**Work to complete**
Each line of the records containing "This" is to be copied out and returned.

**Data extract**
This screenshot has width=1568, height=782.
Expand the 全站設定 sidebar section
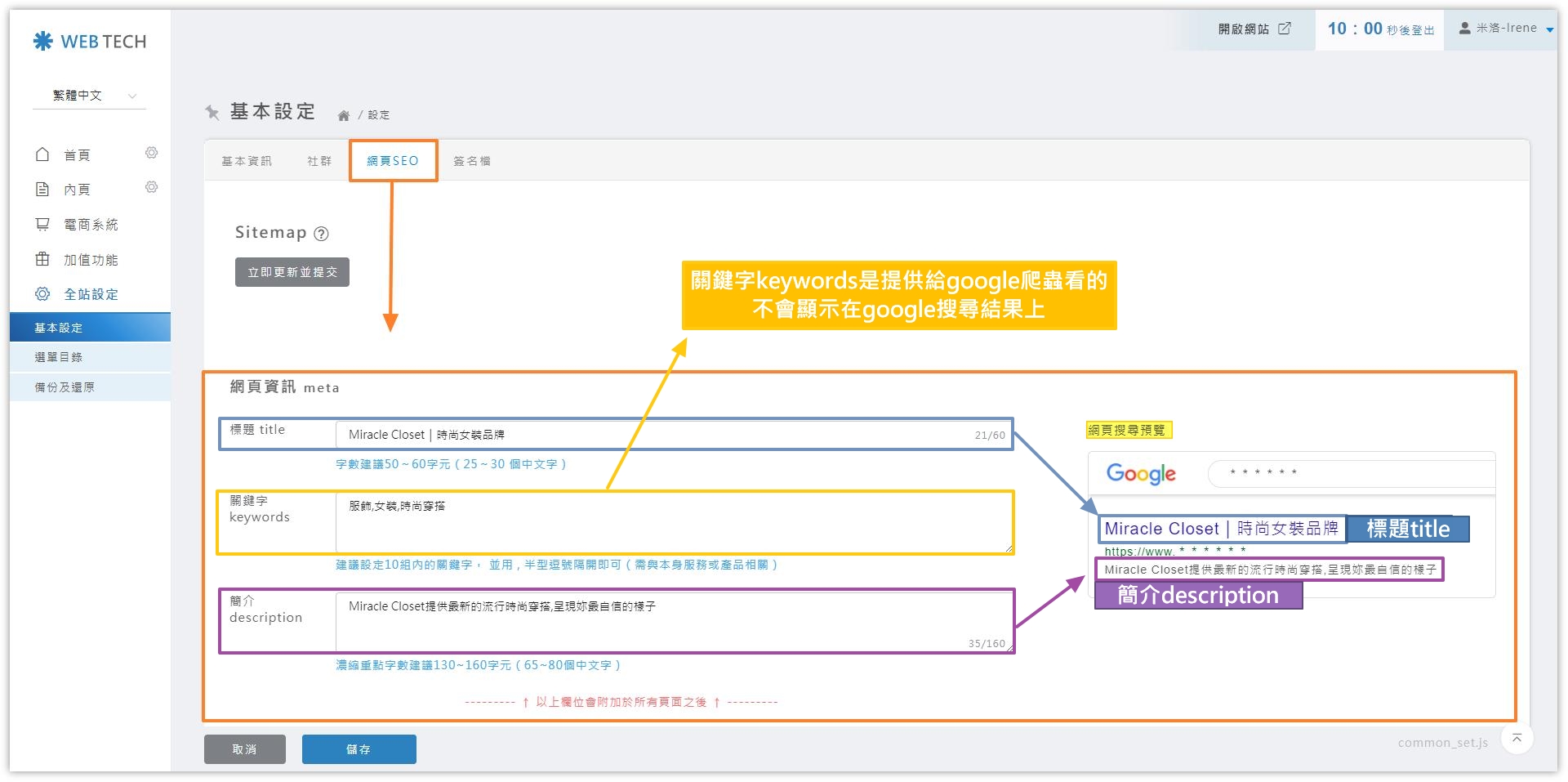click(90, 294)
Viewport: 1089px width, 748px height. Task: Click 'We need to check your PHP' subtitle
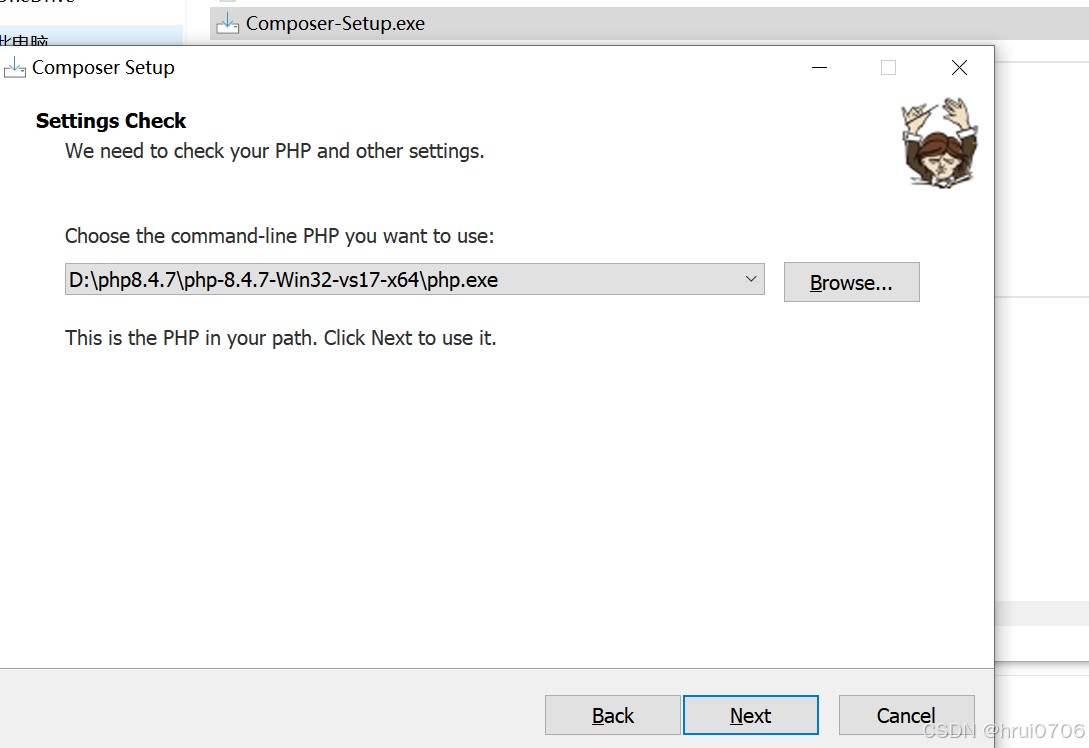274,151
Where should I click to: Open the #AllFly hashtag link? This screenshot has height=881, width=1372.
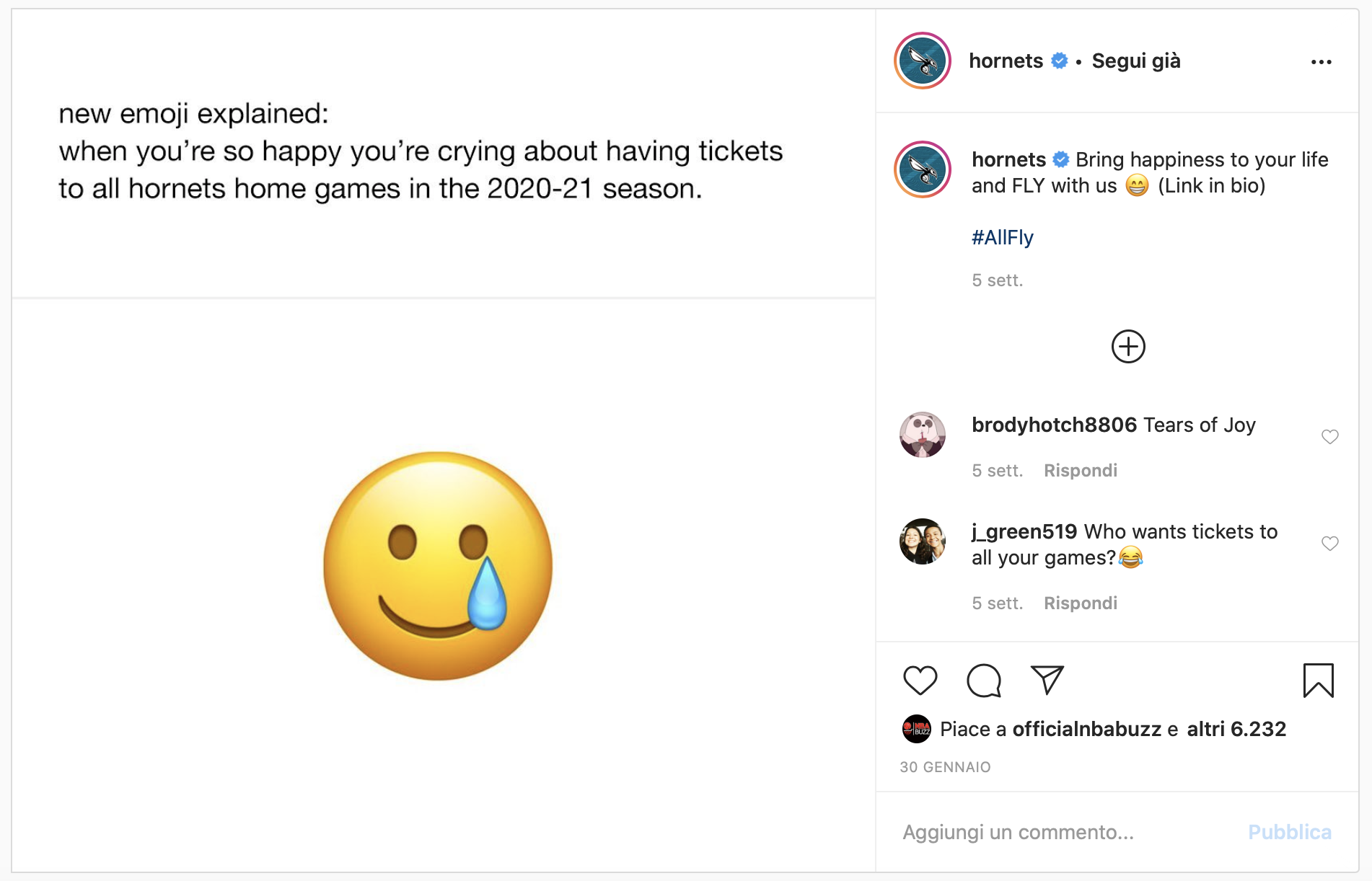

**Output of the exercise**
This screenshot has width=1568, height=782.
Where should I click to: Open the #AllFly hashtag link? This screenshot has height=881, width=1372.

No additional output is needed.